Contou-o o diário espanhol El País no passado 1 de outubro de 2025, em um longo artigo aparentemente destinado a relançar a tese já sustentada pelo próprio diário imediatamente após a eleição de León XIV.
O artigo sustenta que Ana María Quispe, em uma entrevista, admite que ela e suas irmãs foram manipuladas pelo advogado Ricardo Coronado, sacerdote agostiniano em péssimas relações com Prevost há aproximadamente 30 anos, quem as teria utilizado para uma campanha difamatória contra um cardeal papável.
Mas Quispe reagiu ao artigo com uma dura desmentida e uma ameaça de ação legal, reiterando uma obviedade: o uso instrumental que Coronado fez de suas acusações contra Prevost não significa que essas acusações sejam falsas.

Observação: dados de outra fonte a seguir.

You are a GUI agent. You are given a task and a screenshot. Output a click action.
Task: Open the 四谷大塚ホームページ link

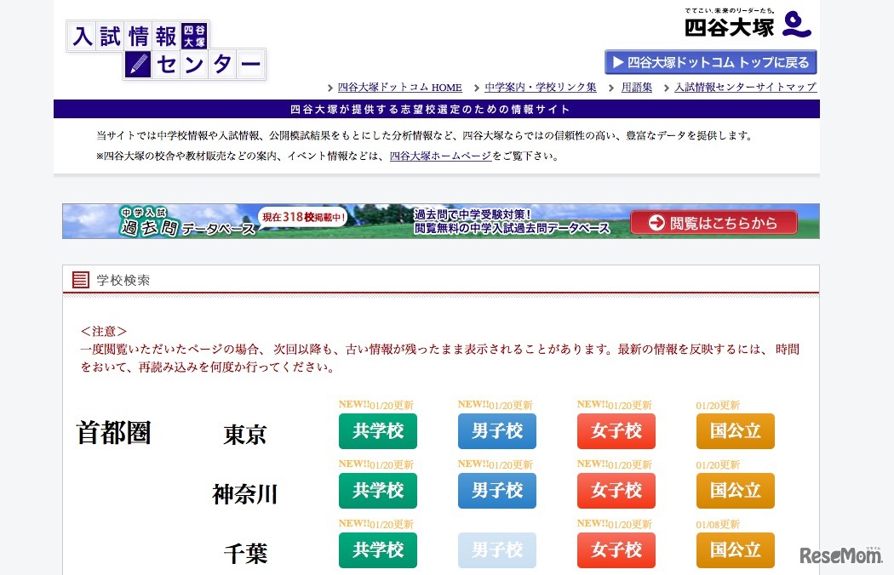439,156
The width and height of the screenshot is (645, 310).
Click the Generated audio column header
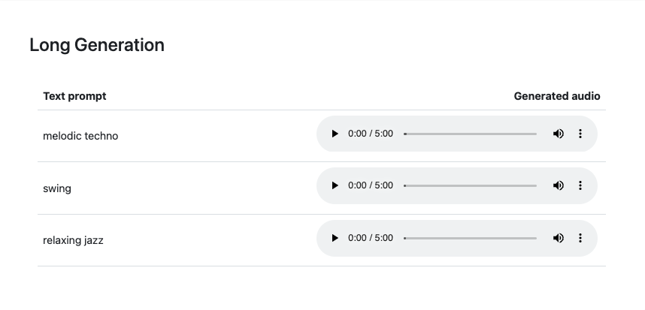(x=557, y=96)

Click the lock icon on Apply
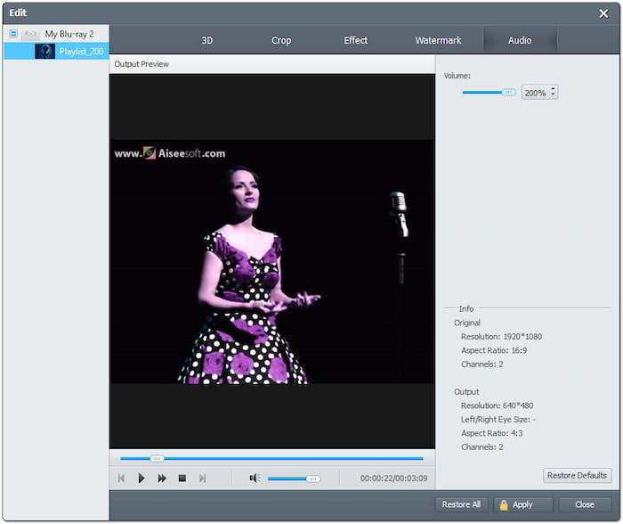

Mas o artigo de El País, que parece orientado a desmontar definitivamente as acusações contra Prevost, contém também uma revelação desconcertante: em 23 de abril, a apenas 48 horas da morte do papa Bergoglio, o bispo de Chiclayo, Edinson Edgardo Farfán, recebe as irmãs Quispe para encontrar uma solução “definitiva” a seu triste caso. Eis o relato de El País:
Quispe conta que em janeiro deste ano se reuniu com o novo bispo de Chiclayo, Edinson Edgardo Farfán, nomeado em 2024. «E ele me disse: «O que quer que façamos?». E eu lhe respondi: «¡Têm ali um pedófilo! ¿Como tenho que lho dizer? Mais bem digam-me o que pensam fazer com esse pedófilo que têm ali»».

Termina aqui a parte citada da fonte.